Ce sera quelqu’un qui rêve d’être président de la République depuis qu’il est petit, qui a une vision de chef, qui impose. Je ne suis pas comme ça. Fondamentalement, je ne suis pas un Lider Maximo. Je ne veux pas être ministre non plus. Il y a des trucs idiots. Mais imaginez une vie entourée de gardes du corps, je me suicide; imaginez que je ne sois plus libre, c’est impossible. Je ne veux pas être enfermé dans une institution. Les gens sur la plage, cet été, me disaient: "On aimerait bien un président de la République qu’on rencontre sur la plage." Mais si j’étais président, je ne serais plus sur la plage à côté de la maison, je ne prendrais plus le métro. Il y a deux exemples de politiques qui voulaient être des responsables de premier plan et des gens normaux: Olof Palme et il a été assassiné. Et la ministre des Affaires étrangères suédoise Anna Lindh, elle faisait ses courses dans un magasin, un débile l’a tuée, juste parce qu’elle voulait s’acheter une robe tranquille, sans garde du corps.
"Le PS est un corps amputé"
Donc vous lâchez les gens qui ont voté pour vous aux européennes?
Je n’en ai pas fini avec la France et la France n’en a pas fini avec moi. Mais je ne peux pas être autre chose que moi-même. Si j’avais un doute, ce serait lourd à porter. Si en me rasant le matin la joue droite, je me disais: "Ce serait bien d’être président", puis en me rasant la gauche "Oh non", ce serait dur! Mais là, je suis sincère. Et puis faut pas exagérer, dans le palmarès du JDD la semaine dernière, c’est Noah, Gad Elmaleh les plus populaires, je ne suis que 45e ou je ne sais quoi!

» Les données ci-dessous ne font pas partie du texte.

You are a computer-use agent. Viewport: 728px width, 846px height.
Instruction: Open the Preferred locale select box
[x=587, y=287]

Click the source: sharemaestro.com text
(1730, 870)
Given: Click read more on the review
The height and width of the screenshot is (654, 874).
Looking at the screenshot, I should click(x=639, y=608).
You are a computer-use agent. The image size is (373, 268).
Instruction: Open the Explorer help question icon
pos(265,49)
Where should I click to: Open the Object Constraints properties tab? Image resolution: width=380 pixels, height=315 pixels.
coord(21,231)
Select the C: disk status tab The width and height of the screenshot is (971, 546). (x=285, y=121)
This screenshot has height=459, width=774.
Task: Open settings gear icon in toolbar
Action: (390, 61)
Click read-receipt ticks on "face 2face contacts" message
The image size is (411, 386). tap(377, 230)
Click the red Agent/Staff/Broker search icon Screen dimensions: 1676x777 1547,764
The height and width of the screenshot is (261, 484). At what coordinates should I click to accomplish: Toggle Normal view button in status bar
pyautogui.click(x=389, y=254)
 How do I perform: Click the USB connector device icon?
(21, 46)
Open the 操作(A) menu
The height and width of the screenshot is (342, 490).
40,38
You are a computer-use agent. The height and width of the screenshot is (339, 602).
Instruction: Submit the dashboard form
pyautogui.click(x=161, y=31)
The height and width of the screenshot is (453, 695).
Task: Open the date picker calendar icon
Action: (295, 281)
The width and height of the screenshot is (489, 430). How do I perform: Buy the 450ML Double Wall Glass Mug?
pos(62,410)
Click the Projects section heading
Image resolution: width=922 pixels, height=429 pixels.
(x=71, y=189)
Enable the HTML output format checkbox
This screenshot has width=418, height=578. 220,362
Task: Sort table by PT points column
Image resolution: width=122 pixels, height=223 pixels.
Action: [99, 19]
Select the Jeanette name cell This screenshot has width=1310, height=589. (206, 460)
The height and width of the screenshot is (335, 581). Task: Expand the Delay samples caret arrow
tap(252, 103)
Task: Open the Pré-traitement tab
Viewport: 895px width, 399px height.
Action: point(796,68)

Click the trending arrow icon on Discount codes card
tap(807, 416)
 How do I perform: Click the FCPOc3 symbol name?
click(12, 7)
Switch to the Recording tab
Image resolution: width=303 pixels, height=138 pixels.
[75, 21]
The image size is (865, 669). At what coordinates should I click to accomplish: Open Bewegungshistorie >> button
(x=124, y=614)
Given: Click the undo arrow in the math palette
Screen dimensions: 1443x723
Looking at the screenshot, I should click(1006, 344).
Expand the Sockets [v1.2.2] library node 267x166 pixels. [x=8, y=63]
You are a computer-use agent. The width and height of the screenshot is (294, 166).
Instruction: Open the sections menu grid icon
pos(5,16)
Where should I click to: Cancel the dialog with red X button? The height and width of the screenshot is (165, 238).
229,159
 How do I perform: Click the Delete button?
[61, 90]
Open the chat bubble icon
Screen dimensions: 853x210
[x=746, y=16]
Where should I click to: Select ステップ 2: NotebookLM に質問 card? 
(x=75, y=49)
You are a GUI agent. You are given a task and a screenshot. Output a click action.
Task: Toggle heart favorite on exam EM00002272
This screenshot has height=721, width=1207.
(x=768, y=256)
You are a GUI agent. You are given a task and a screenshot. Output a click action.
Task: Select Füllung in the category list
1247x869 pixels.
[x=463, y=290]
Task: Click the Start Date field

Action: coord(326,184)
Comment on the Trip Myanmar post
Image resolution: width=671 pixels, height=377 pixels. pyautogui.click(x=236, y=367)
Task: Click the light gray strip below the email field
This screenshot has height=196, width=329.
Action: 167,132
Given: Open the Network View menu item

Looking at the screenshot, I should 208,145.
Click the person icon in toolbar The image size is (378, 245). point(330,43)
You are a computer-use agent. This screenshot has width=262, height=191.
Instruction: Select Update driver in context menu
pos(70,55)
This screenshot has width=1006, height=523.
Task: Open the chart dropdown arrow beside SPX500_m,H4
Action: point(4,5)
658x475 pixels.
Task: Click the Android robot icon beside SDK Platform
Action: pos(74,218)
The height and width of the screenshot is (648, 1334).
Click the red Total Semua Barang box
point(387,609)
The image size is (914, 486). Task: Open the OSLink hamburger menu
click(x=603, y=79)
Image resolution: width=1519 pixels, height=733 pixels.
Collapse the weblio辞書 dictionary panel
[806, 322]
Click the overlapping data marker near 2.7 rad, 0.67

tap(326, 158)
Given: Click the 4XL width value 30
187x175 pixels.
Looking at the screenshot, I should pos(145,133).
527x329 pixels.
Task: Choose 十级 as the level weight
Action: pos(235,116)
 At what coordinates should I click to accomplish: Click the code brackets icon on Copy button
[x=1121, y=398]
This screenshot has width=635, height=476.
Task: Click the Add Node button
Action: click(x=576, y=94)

Je comprends bien que le PS, Strauss-Kahn, Fabius, Aubry, Royal ne font plus rêver, mais 2012 ce sera sans moi.
Vous croyez toujours que les écologistes peuvent dépasser le PS?
Je ne crois pas qu’on puisse les dépasser. Dans une ou deux régions, avec des personnalités qu’on n’a pas encore trouvées, on peut faire jeu égal avec le PS. Mais les européennes resteront une exception. Ce que je crois profondément, en revanche, c’est que le projet de la social-démocratie est en panne, en France comme en Allemagne, en Italie, en Angleterre. Le projet du PS n’a plus de prise sur la société. Le PS est un corps amputé, amputé d’une aile radicale, l’extrême-gauche, d’une aile plus dynamique, plus moderne, l’écologie, et d’une aile plus républicaine, plus démocrate incarnée en France par Bayrou. Le PS est un corps incapable de retrouver une énergie nouvelle.
Donc Sarkozy sera réélu en 2012?
C’est un des grands problèmes. La droite a réussi à garder les valeurs de droite et à les moderniser. En même temps, la droite est complètement liée à un homme. Sarkozy fait un malaise vagal ou cardiaque, je n’en sais rien, et pendant deux heures, la droite est aux abois! La force de Sarko c’est lui, et c’est sa faiblesse. Tant qu’on ne lui oppose rien, il joue sur les faiblesses des autres. Il est malin, il demande à Rocard une contribution sur la taxe carbone. Mais qui, à part son ego, a empêché la direction du PS de demander à Rocard la même chose? Au PS, on n’essaie pas de faire fructifier les talents, on coupe et on découpe ! La seule chance d’une alternative à la droite, c’est que le PS change. S’il dit: "Voilà où on s’est trompé, voilà les valeurs à changer"; "On a compris, le projet dont on a besoin est en germe chez nous, et à Europe Ecologie, à l’extrême gauche et au MoDem", ça pourrait aller très vite. C’est le contraire de la maison commune d’Aubry, cette maison où on a une chambre de bonne pour les écolos, une chambre de bonne pour le Modem, et un sous-sol pour l’extrême gauche!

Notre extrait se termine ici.